CONSIGNES »
a) Reproduisez tel quel, dans le texte sur le lèse-majesté en Thaïlande, le passage qui commence par les mots contenant « Thaïlande : le » et se termine par « de la monarchie. ».
b) D'après le texte sur le lèse-majesté en Thaïlande, à quelle peine le journaliste Somyot Prueaksakasemsuk a-t-il été condamné le 23 janvier 2013 ?

Thaïlande : le lèse-majesté ternit l'image de la monarchie
La famille royale en Thaïlande est un sujet tabou. Agé de 85 ans, le roi Bhuminol jouit auprès de certains de ses sujets d'un statut de demi-dieu et l'outrage à son image peut aller jusqu'à 15 ans de prison, en vertu de l'article 112 du code criminel thaïlandais.
Peines de prison
La justice a multiplié ces dernières années les lourdes peines et les arrestations pour des propos jugés insultants envers la monarchie du pays. Arrêté en avril 2011, le journaliste Somyot Prueaksakasemsuk a été condamné, le 23 janvier 2013, à onze ans de prison. Il a été reconnu coupable de «lèse-majesté» pour avoir publié en 2010 deux articles, dont il n'était même pas l'auteur, jugés diffamatoires vis-à-vis du roi et de la monarchie.

DONNÉES FOURNIES »

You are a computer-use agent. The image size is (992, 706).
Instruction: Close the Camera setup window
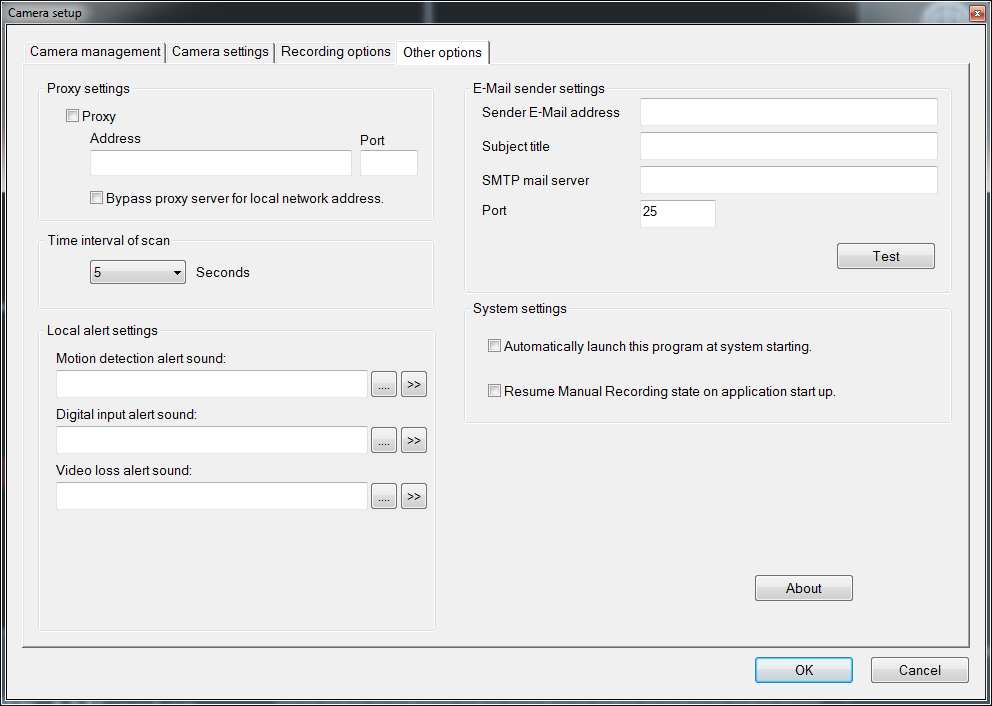coord(976,13)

RÉSULTATS ATTENDUS »
a)
Thaïlande : le lèse-majesté ternit l'image de la monarchie
La famille royale en Thaïlande est un sujet tabou. Agé de 85 ans, le roi Bhuminol jouit auprès de certains de ses sujets d'un statut de demi-dieu et l'outrage à son image peut aller jusqu'à 15 ans de prison, en vertu de l'article 112 du code criminel thaïlandais.
Peines de prison
La justice a multiplié ces dernières années les lourdes peines et les arrestations pour des propos jugés insultants envers la monarchie du pays. Arrêté en avril 2011, le journaliste Somyot Prueaksakasemsuk a été condamné, le 23 janvier 2013, à onze ans de prison. Il a été reconnu coupable de «lèse-majesté» pour avoir publié en 2010 deux articles, dont il n'était même pas l'auteur, jugés diffamatoires vis-à-vis du roi et de la monarchie.

b) À onze ans de prison.